==== Приведенный отрывок ====

Ермолов был не только человеком “неограниченного честолюбия”, но, воспитанный в опьяняющем имперском климате екатерининской эпохи, он был и человеком миссии, что неразрывно с имперским сознанием.
Его “брат по судьбам” Михаил Федорович Орлов тоже был человеком миссии. Но в отличие от Орлова, чья могучая энергия была устремлена внутрь страны – на совершенствование системы, мессианская энергия Ермолова была энергией имперской утопии. Орлов был человек страны. Ермолов – человек империи, судьбу которой он, быть может подсознательно, подменял собственной судьбой…
Как мы уже говорили, рассуждая о ермоловском патриотизме, он был отнюдь не один такой в мировой истории, хорошо ему известной.
Образованный, нетривиально мыслящий, воспитанный на античных образцах, решительный боевой генерал должен был сопоставлять свое положение на Кавказе со столь же нетривиальными фигурами.
Сопоставление напрашивалось для человека, мерившего себя великими образцами. В Персии это были Чингисхан и Бонапарт времен Египетского похода. На Кавказе – Цезарь среди варварских, яростно независимых племен.
Покровский писал: “У чеченцев аристократия совсем еще не успела сложиться ко времени войны ‹…›”. Они “напрашиваются на аналогию с германцами Цезаря и Тацита”. И далее, сопоставляя горных и плоскостных чеченцев: “Если те были германцами эпохи Тацита, то эти больше походили на германские племена, которые знал Цезарь”2.

====

### Задание
Выпишите дословно из отрывка о Ермолове всё от слов «Ермолов был не» вниз до слов «хорошо ему известной.» включительно.

==== Фрагмент данных ====

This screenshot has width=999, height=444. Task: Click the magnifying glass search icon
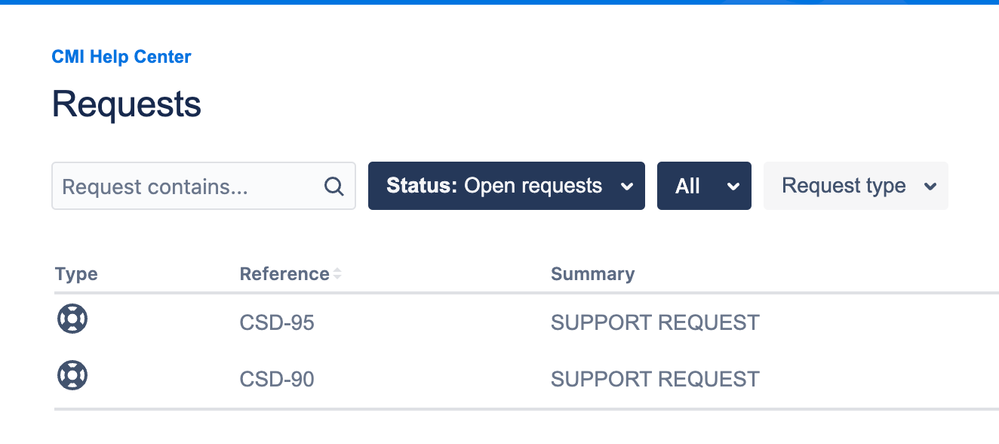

====

### Решение задачи
Ермолов был не только человеком “неограниченного честолюбия”, но, воспитанный в опьяняющем имперском климате екатерининской эпохи, он был и человеком миссии, что неразрывно с имперским сознанием.
Его “брат по судьбам” Михаил Федорович Орлов тоже был человеком миссии. Но в отличие от Орлова, чья могучая энергия была устремлена внутрь страны – на совершенствование системы, мессианская энергия Ермолова была энергией имперской утопии. Орлов был человек страны. Ермолов – человек империи, судьбу которой он, быть может подсознательно, подменял собственной судьбой…
Как мы уже говорили, рассуждая о ермоловском патриотизме, он был отнюдь не один такой в мировой истории, хорошо ему известной.